Сейчас, прослушав еще раз пьесу, Михаил Иванович отнял руки от лица и, как бы в отместку, сказал Тарновскому:

— Увольте па сей раз, да и, кажется, светает…

И вышел в сад. Грузный ленивец Маркевич поднялся вслед за ним. Ленивцем, впрочем, он прослыл и хотел им казаться, но отнюдь не был. Нечесаный, в расстегнутом халате, с озорным выражением круглого лица, с заплывшими глазами, он все подмечал и сохранял в незлобивой, по истинно труженической своей памяти. Таким его помнил Михаил Иванович и в пансионе — «рассеянным скопидомом знаний».

— Мишель! — окликнул Маркевич товарища. — Мне и самому от этих пьес муторно. Надо бы освежить себя настоящим пеньем. Оно как родниковая вода!..

Лунный свет заливал сад и усыплял лебедей в пруду, спрятавших клюв под крыло. В отдалении, за ровной шеренгой тополей, вдоль садовой ограды двигались люди, слышались голоса, робкий, отрывистый звон лиры.

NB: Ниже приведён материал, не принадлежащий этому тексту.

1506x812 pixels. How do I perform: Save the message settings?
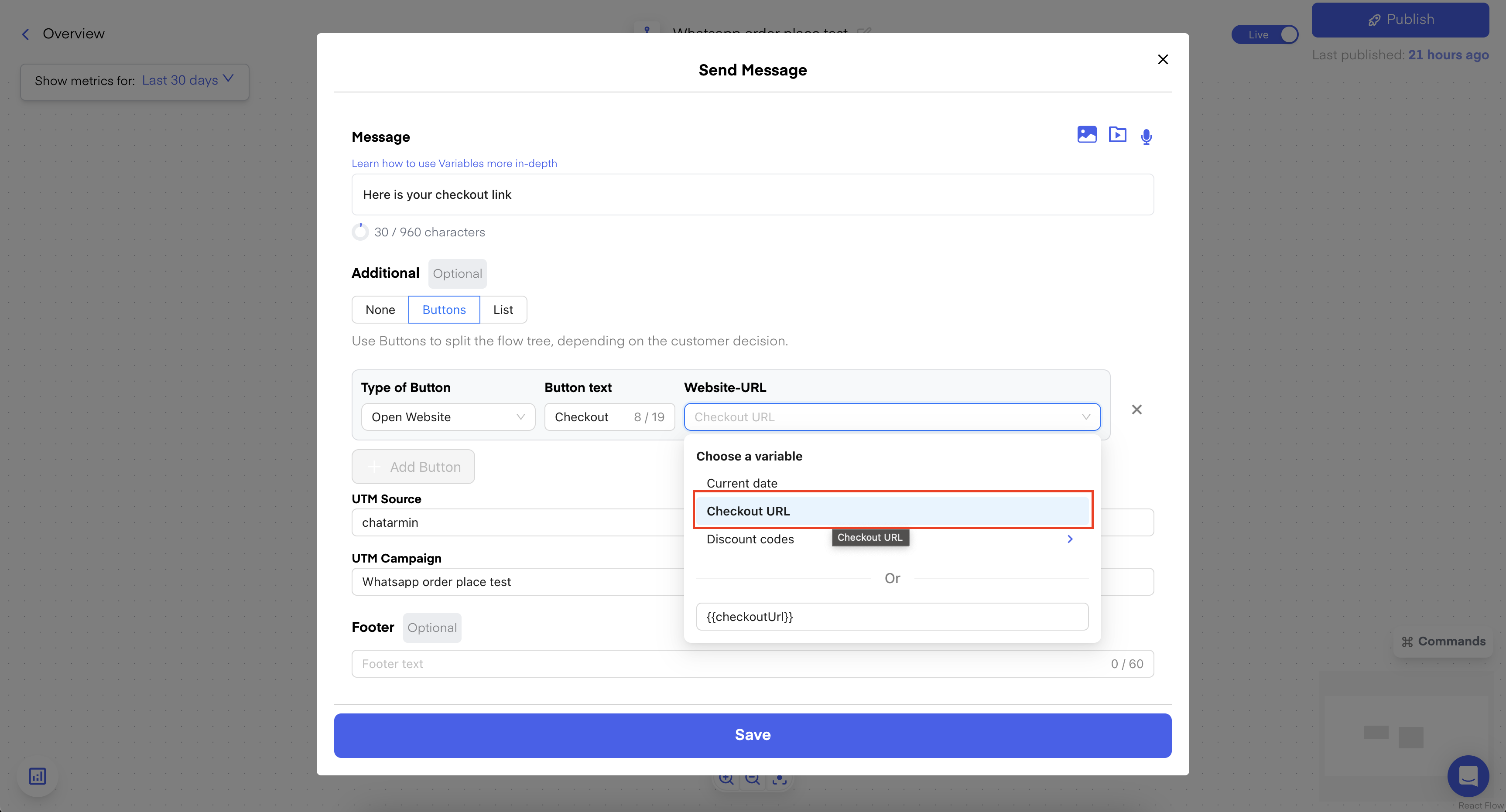pos(753,735)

— Где оно, настоящее-то пенье? — в раздумье повторил Глинка. И прислушался. — Кобзари? Неспокойно им по ночам или наш оркестр их будит?

— Всему селу спать не даем! — пробурчал Маркевич. — Люди у Григория Степановича по утрам блажные от музыкальной одури. С кучером о лошадях заговоришь, а он тебе о цимбальном звоне!

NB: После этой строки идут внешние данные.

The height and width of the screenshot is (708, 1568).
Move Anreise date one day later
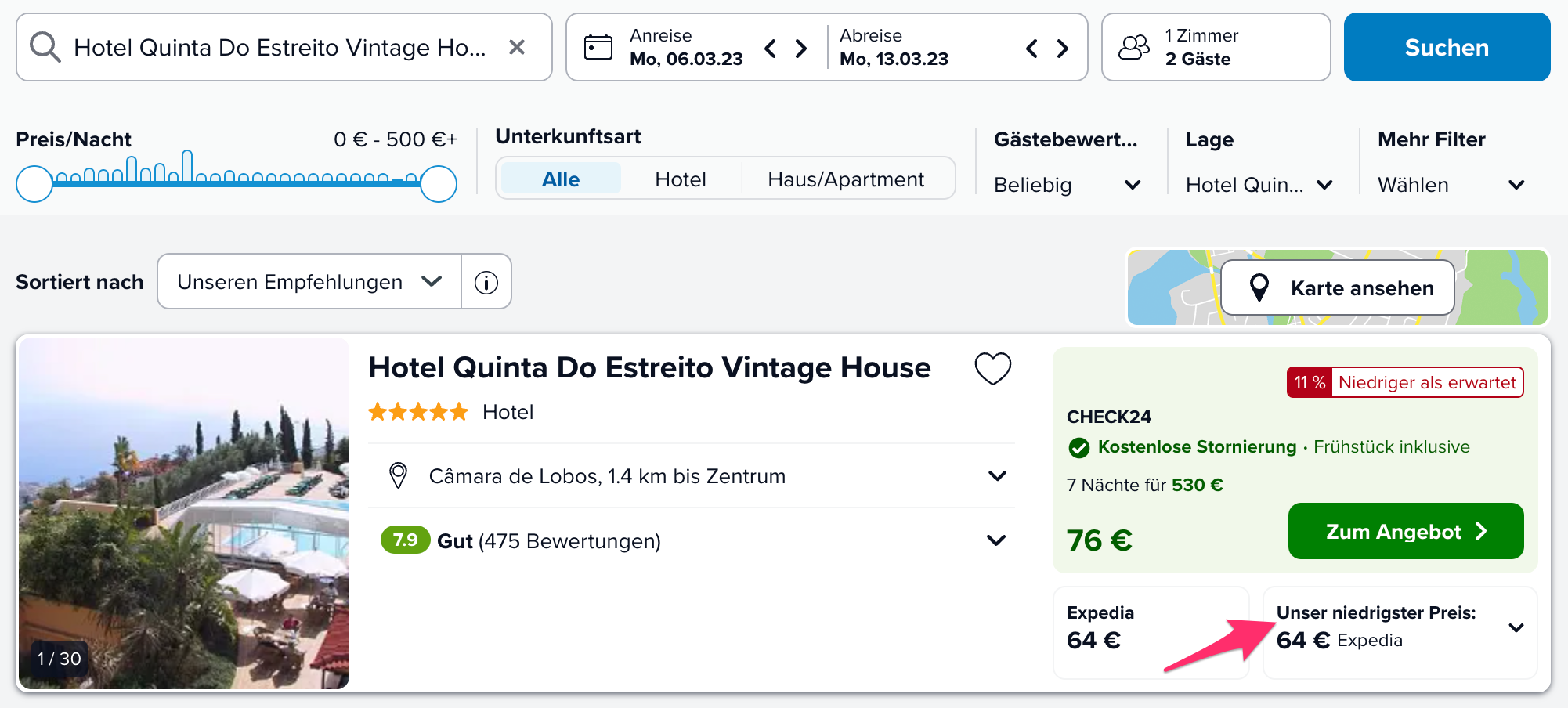[x=801, y=49]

Песня возникала где-то за оградой все смелее, за ней вторая, третья… Здесь, в этом песенном море, песня походила на волны, катящиеся одна за другой. И нельзя было оставаться равнодушным к ним, как и удержаться на волне.

— Может быть, подойдем к кобзарям? — предложил Михаил Иванович, не глядя в сторону ограды. — Пойдем, послушаем. У них настоящее!